Birlik ve Beraberliğin Önemi
Cuma Sohbetleri
(Edirne İl Müftülüğü tarafından hazırlanmıştır)
Hazırlayan: Halit DERİN ( Vaiz )
Birlik ve Beraberliğin Önemi
Ayet-i Kerime:
‘’Allah’ın ipi olan (Kuran’a) sımsıkı sarılın. Tefrikaya düşmeyin…’’
(3/Al-i İmran, 103)
Hadis-i Şerif:
‘’Sizler iman etmedikçe cennete giremezsiniz. Birbirinizi sevmedikçe de gerçek iman etmiş olamazsınız…’’ (Müslim, îman 93)
Dua:
‘’…Allah’ım! Bizi Sırat-ı Müstekim’e ilet…’’ (1/Fatiha,6)
İnsan, fıtratı gereği daima mutluluğu aramaktadır. Kişinin aradığı mutluluğa kavuşabilmesi ve onu huzurlu bir şekilde yaşayabilmesi için toplum hayatına ihtiyacı vardır. Toplu yaşamaktan başka alternatifi olmayan insanın huzuru ve mutluluğu da, toplumun huzur ve mutluluğuna bağlıdır. İnsan, karşılaştığı sıkıntıları, içinde yaşadığı toplumun bireyleri ile paylaşma ihtiyacını hisseder. Çünkü, insan karşı karşıya kaldığı bazı problemleri, kişisel imkan ve gayretiyle her zaman aşması mümkün olmayabilir. Toplumda tam bir birlik beraberlik oluştuğunda birlikte yaşamanın bir anlamı olabilir.
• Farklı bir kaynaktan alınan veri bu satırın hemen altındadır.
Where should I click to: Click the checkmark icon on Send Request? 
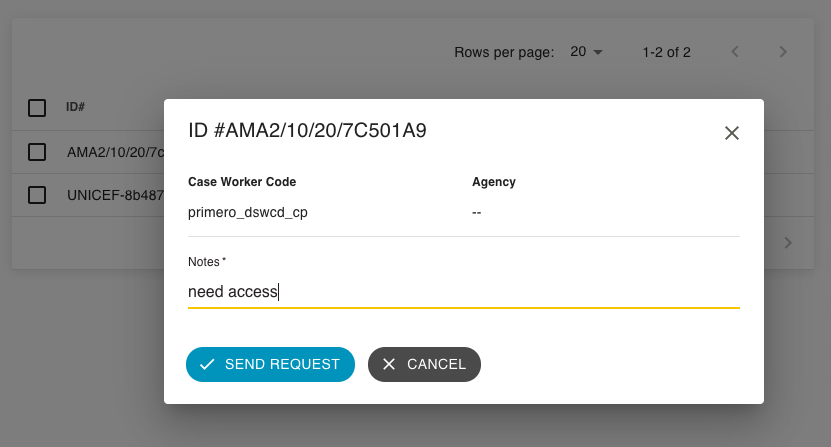point(207,364)
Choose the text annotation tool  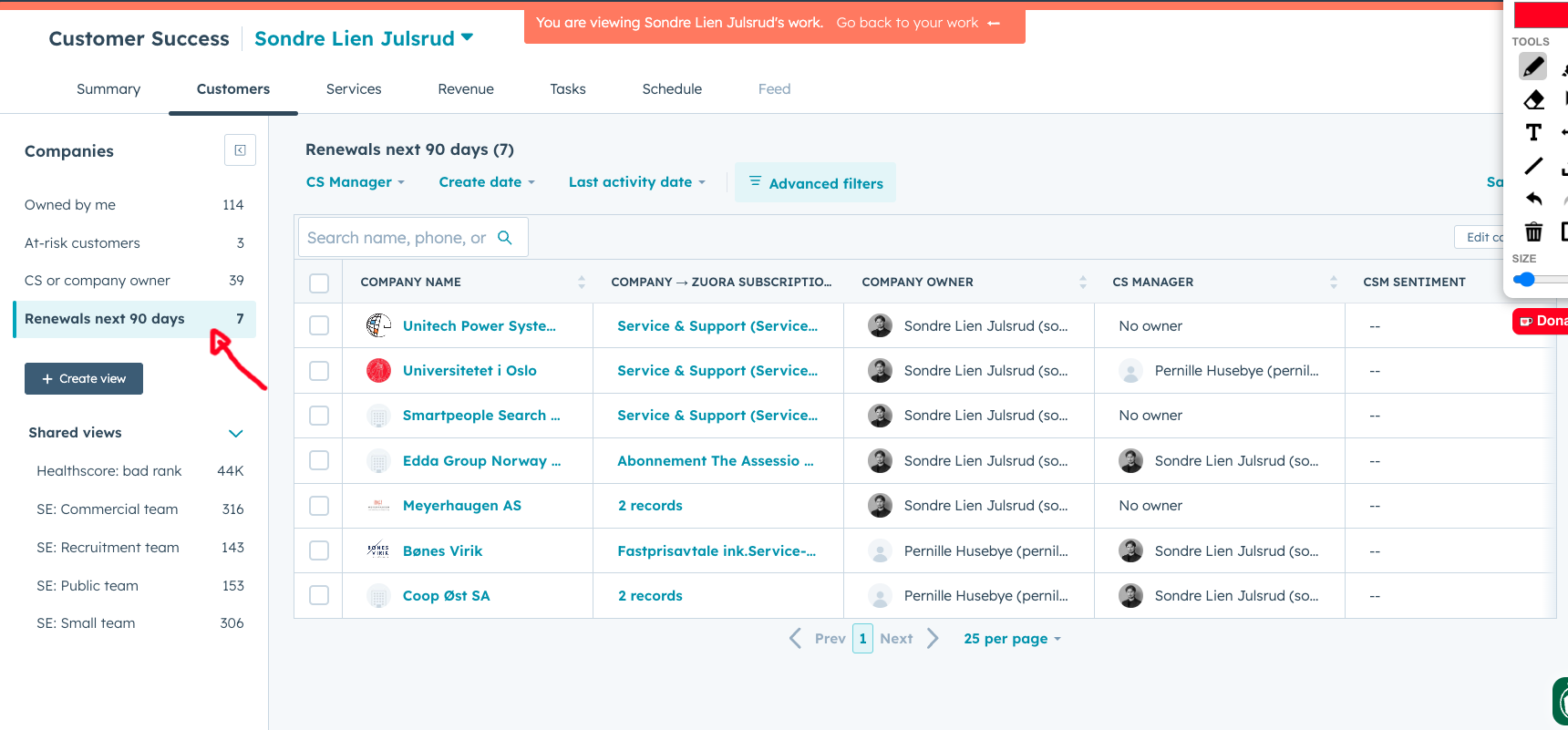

İnsanlığın mutluluğunu hedefleyen yüce dinimiz İslâm, Tevhid dinidir. Tevhid, tek Allah inancı etrafında birleşmektir. Bilindiği gibi “Allah’tan başka ilah yoktur ve Muhammed (as) Onun elçisidir.” sözü, bu tevhidin özünü teşkil etmektedir. İslâm dininin üzerinde durduğu en önemli konulardan birisi, mutluluğun vazgeçilmez şartlarından olan birlik ve beraberliktir.
Birlik ve beraberliğin olduğu yerde kardeşlik, huzur, bolluk, bereket ve rahmet vardır. Dünya ve âhirette mutlu olmak ancak Allah’ın Kitabına sarılmak, birlik ve beraberlik içinde olmakla mümkündür.
Sevgili Peygamberimiz (s.a.v)
“Mü’mininmü’mine karşı durumu yekpare bir binayı meydana getiren, perçinlenmiş kayaların birbirlerine karşı durumu gibidir” buyurmuş ve her vesile ile birlik ve beraberliğin önemini vurgulamıştır. İslâm dini, âyet ve hadislerle temellendirdiği kardeşlik bağıyla, toplumda ilişkilerin sağlıklı ve düzgün olmasını hedeflemiş ve aynı zamanda bunu imanla ilintilendirmiştir.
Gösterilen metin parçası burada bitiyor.